A sealing washer 36 has a central hole 37 and two initially flat faces 38,39. It is placed between faces 25 and 34 and continues the flow passages 26 and 35.
The installed sealing washer has been indented by the beads as shown, which makes the fluid seal between the two tubing segments. The described defects of this arrangement without the invention are evident from FIGS. 1 and 2. The union is completed by tightening the nuts against one another. When the compression shoulders engage, without this invention they transmit both axial force and torque, tending to rotate the tubing segments counter-rotatively. If the segments at their ends away from the union are anchored, this represents a twist, often as much as 80 degrees at the nuts which may and often does distort the segments.
The disadvantages of the conventional VCR union are overcome even without modifying it, and even if modification are for some purposes desirable, they are only minor modification of the tubing segment respective to the female nut. This is accomplished by providing a tool which engages this tubing segment and also the the male nut to prevent their relative rotation.
The invention involves an anti-torque engagement means 40 on tubing segment 30. In the preferred embodiment this is a flat shoulder (in the conventional VCR already present). Another anti-torque engagement means 13 is a hexagonal array of flats on the male nut. This means is also already present. Thus, in the preferred embodiment, no modification of the VCR is needed.
In FIGS. 3-5 there is shown a tool 50 comprising a pair of scissored legs first leg 51 and second leg 52 joined at a pivot pin 53. The tool includes anti-torque engagement means 54 and 55, one on each leg.
Means 54 has flats 55 to engage at least two flats on means 41 in wrench-engaging (anti-torque) section 30.
Means 55 has an engagement surface 56 adapted to be brought against shoulder 40 on second tubing segment 30. Preferably surface 56 is serrated to give a good grip, although it can be planar, if desired. Also shoulder 40 could be serrated.
Means 54 makes a classical wrench type engagement. Means 55 generates its restraint by friction forces developed when the scissored legs are brought together. This action requires that a compressive force be exerted as well as a rotational restraint. For this reason, means 54 also has a shoulder 60 which can axially be brought to bear against the male nut.
With the tool scissored against the union, a second wrench (not shown) engages the female nut and turns it to tighten the union. The tubings cannot be counter-rotated.
It should be observed that the male nut bears against the compression shoulder on its respective tubing segment. This also generates an anti-torque relationship between them.
Other modification can be made to the second tubing segment (associated with the female nut) so there can be an anti-torque engagement between the tool and this segment. FIGS. 3-5 and 8 show the simplest, and planar abutment will usually be quite satisfactory. However, in the event that greater assurance is desired, FIGS. 6, 7, 9 and 10 show other means.

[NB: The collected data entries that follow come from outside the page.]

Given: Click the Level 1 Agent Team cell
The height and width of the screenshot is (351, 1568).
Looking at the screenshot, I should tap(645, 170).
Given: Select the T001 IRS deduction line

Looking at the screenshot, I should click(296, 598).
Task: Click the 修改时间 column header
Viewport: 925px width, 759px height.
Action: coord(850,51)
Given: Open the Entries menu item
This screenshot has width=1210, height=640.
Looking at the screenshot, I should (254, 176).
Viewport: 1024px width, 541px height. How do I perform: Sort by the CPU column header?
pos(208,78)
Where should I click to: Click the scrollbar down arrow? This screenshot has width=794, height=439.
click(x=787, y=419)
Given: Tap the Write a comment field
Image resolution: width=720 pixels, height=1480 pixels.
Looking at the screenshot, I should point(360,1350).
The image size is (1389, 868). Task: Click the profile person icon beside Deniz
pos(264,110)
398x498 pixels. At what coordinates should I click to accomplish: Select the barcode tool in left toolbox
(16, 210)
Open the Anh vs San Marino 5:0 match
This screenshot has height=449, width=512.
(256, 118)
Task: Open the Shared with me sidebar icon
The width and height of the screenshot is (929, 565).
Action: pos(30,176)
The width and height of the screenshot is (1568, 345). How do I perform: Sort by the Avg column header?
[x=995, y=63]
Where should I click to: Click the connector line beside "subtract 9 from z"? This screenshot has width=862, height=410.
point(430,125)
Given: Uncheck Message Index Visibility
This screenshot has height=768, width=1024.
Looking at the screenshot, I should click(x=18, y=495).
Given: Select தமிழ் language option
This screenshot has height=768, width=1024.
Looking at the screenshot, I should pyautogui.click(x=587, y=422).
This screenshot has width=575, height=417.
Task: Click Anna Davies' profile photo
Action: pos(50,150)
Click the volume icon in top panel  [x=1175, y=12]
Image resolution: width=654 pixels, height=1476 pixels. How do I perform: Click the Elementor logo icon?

FIG. 6 shows a tool 70 generally similar to tool 50, except in its anti-torque engagement means 71. This means is a splined sector wrench 72 joined to leg 52 by a hinge. It has internal splines 73, and a gap 74 which will pass the diameter of second tubing segment 75. Segment 75 has anti-torque engagement means 76 in the form of splines 77 that engage splines 73.
FIG. 8 shows a planar face 80 on leg 52 to abut shoulder 81 on segment 30.
FIG. 9 shows a pair of collet segments 90,91 on leg 52 to bear against the grasp the second tubing segment.
FIG. 10 shows a spanner wrench 100 on arm with gripping faces 101, 102 to bear against and grasp the second tubing segment.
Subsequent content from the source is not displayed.